Wo sollen die Server laut dem Lesetext stehen?

───── Lesetext ─────

Das Bayerische LKA versucht, solche Bedenken zu zerstreuen: Die Server würden ausschließlich im Rechenzentrum der Polizei stehen und die Software würde nur innerhalb des Polizeinetzes ohne Verbindung zum Internet eingesetzt. Auch Wartungsarbeiten würden nur dort erfolgen und Palantir habe die Einhaltung einer “No-Spy-Klausel” zugesichert.

Domscheit-Berg hatten solche Argumente schon im Vorfeld nicht überzeugt. Im Mai 2021 hatte sie gesagt: “Ich weiß inzwischen genug über die Digitalkompetenz unserer Ermittlungsbehörden. Die kriegen das nicht mit, falls das passiert.”

───── Daten ─────

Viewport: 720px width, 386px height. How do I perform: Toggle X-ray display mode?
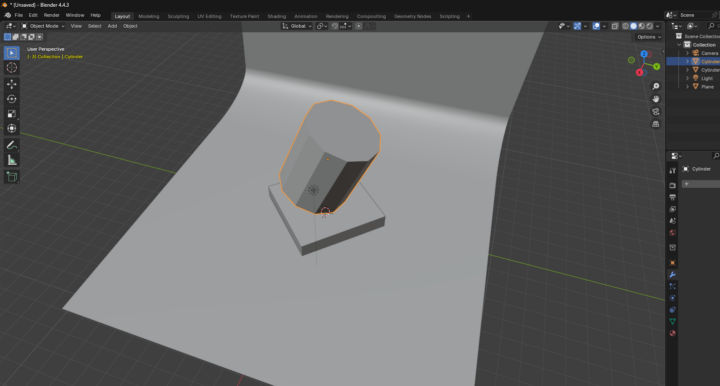[615, 26]
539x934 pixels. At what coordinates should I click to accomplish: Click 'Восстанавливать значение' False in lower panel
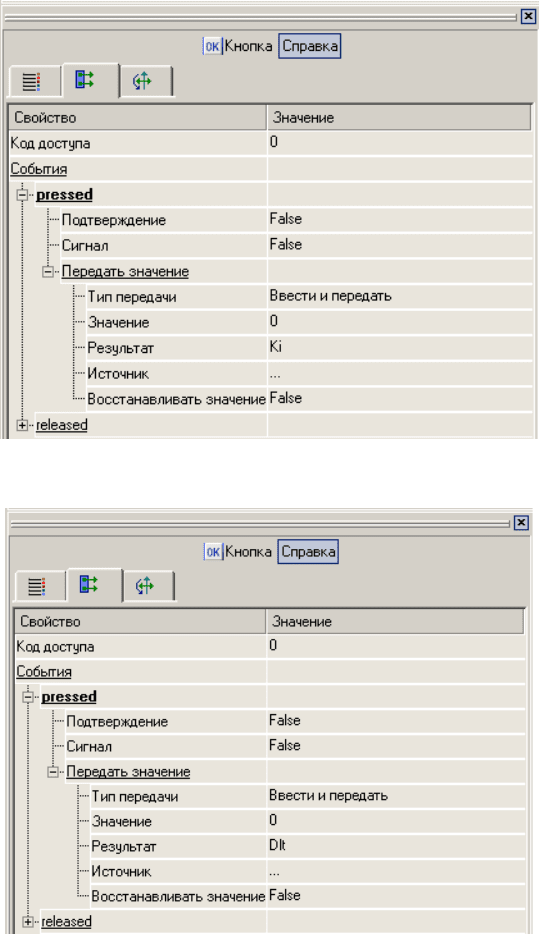click(x=396, y=896)
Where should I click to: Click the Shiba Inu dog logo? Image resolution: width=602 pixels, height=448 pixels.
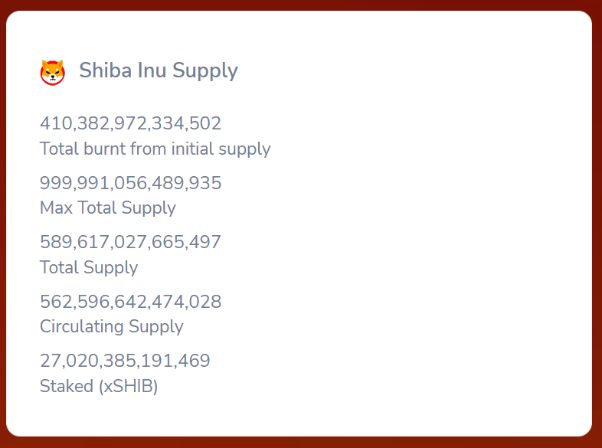click(52, 72)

─────

▶ Lösung
Ausschließlich im Rechenzentrum der Polizei.